Héhé, en mars c est pas souvent, quelle année, bravo!
Je relance du coup le débat… j’ai vu que tu as côté 5.4… je suis assez d’accord mais ce n est pas le cas tout le monde 
Je me suis questionné également (je me rappelle la discussion à ce sujet l’an passé).
Intéressé par le sujet du coup 
@bioskieur @ThierryC il est vrai que les conditions en pente raide jouent bien plus que dans n’importe quelle activité de montagne. Mais honnêtement malgré des conditions parfaites, en terme de ressenti pur on est plus sur du 5.4, pour avoir fait la face est du montaigu cet hiver qui est 5.2 en terme de pente on est largement 2 crans au dessus.
Si on en croit le topo, 50° de moyenne de pente sur 700m avec des passages plus raides, cela vaut un 5.4 selon le cotomètre qui reste pour le coup le plus objectif d’entre nous.

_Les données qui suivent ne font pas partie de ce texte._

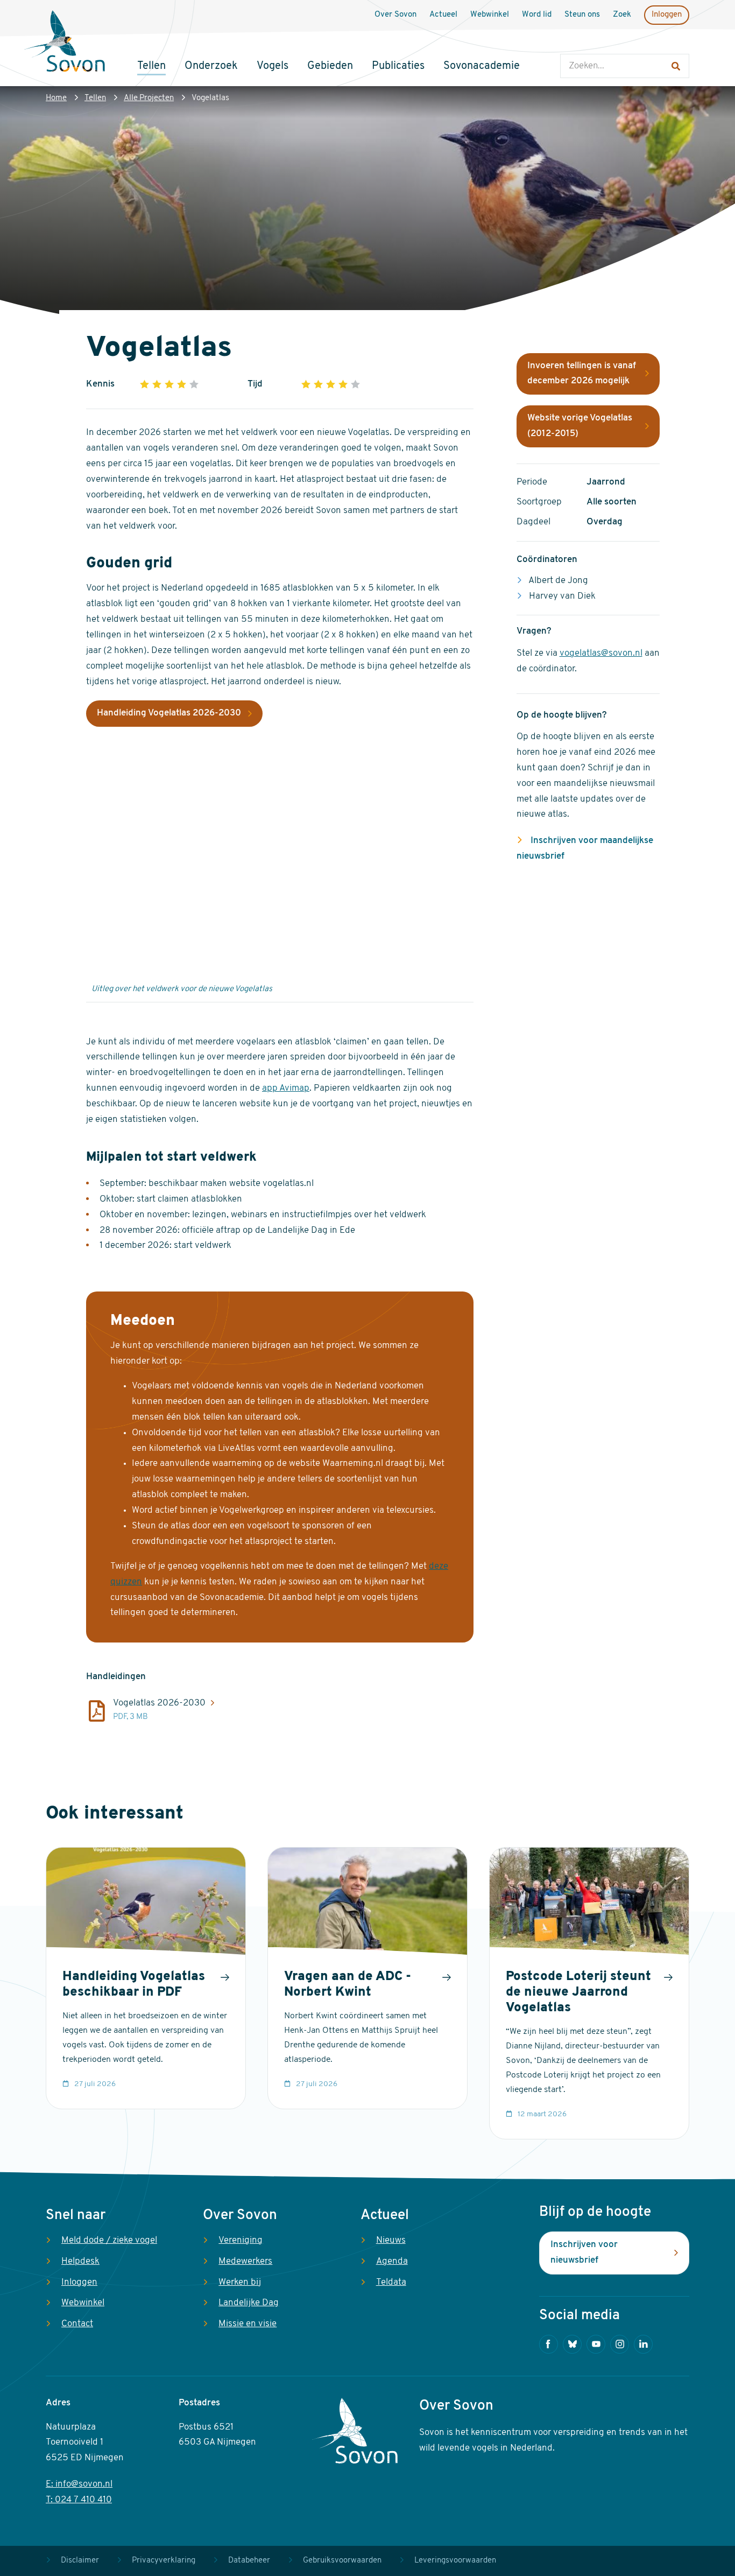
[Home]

Merci pour cette réponse circonstanciée 
Affaire à suivre ! (entre Pyrénéens
)
Tout à fait d’accord!
Pour la NE du Montaigu c’est interessant aussi car je trouve le 5.2 un poil trop… il n’y a guère que les 100 premiers mètres un peu raide et expo!
Bonsoir
Il serait bien de ne pas remettre de l’huile sur le feu !
La question a été abordée, avec les mêmes arguments, le 21 avril 2025 et la communauté n’est pas du tout d’accord pour que la cotation soit modifiée.
Cordialement,
Janic pour @Modo_Topo_FR_contact
Je vous remercie pour votre retour @janic.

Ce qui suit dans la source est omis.